### Exercise inputs

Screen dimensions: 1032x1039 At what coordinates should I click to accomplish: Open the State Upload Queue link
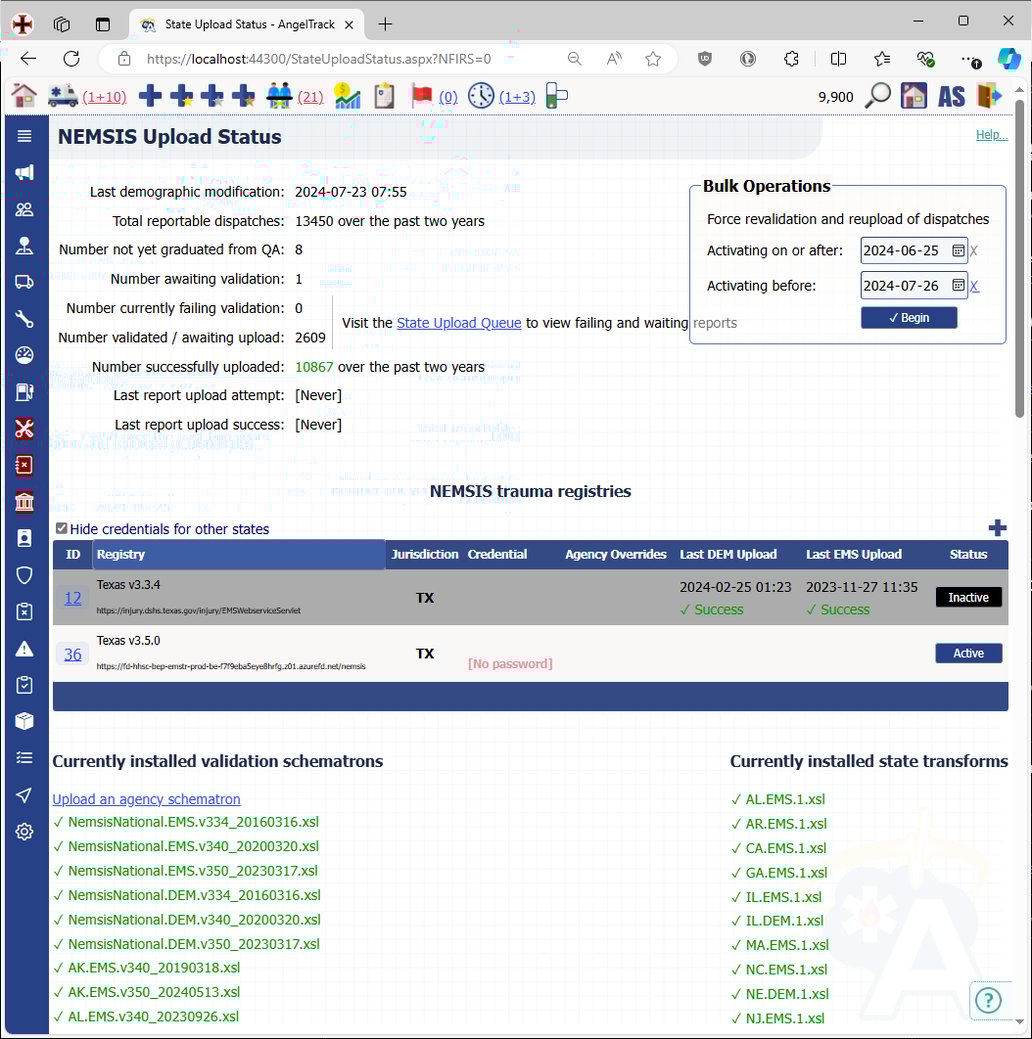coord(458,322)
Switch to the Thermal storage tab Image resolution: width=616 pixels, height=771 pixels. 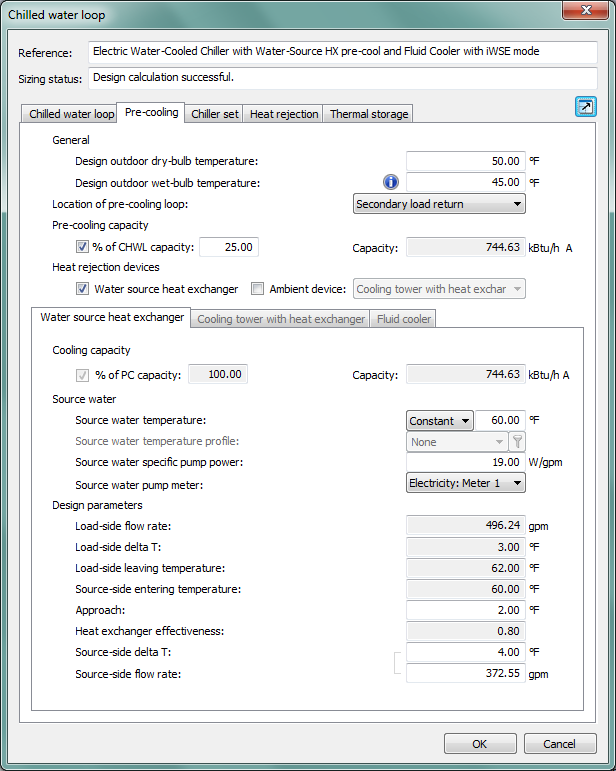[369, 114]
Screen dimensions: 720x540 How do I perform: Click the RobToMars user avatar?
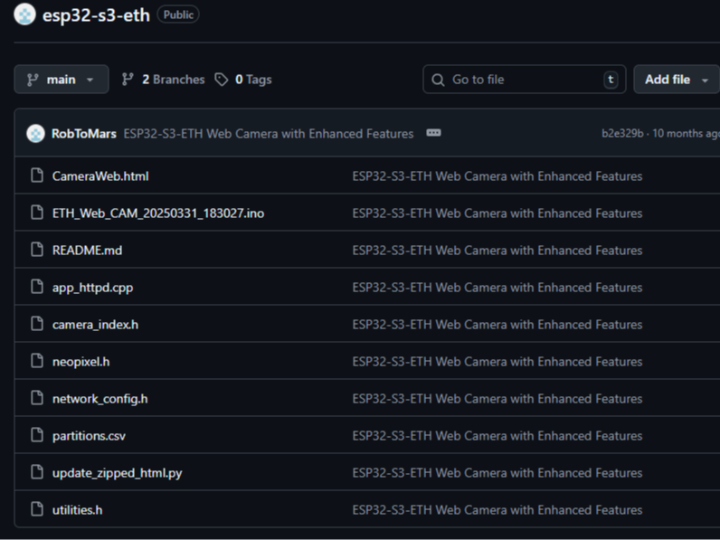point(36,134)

### Short exercise
Copy the records again word for word, beginning at the line that contains "Screen dimensions: 720x540" and continuing through the end of the records. Leave the pictures out.

### The result
Screen dimensions: 720x540 How do I perform: Click the RobToMars user avatar?
point(36,134)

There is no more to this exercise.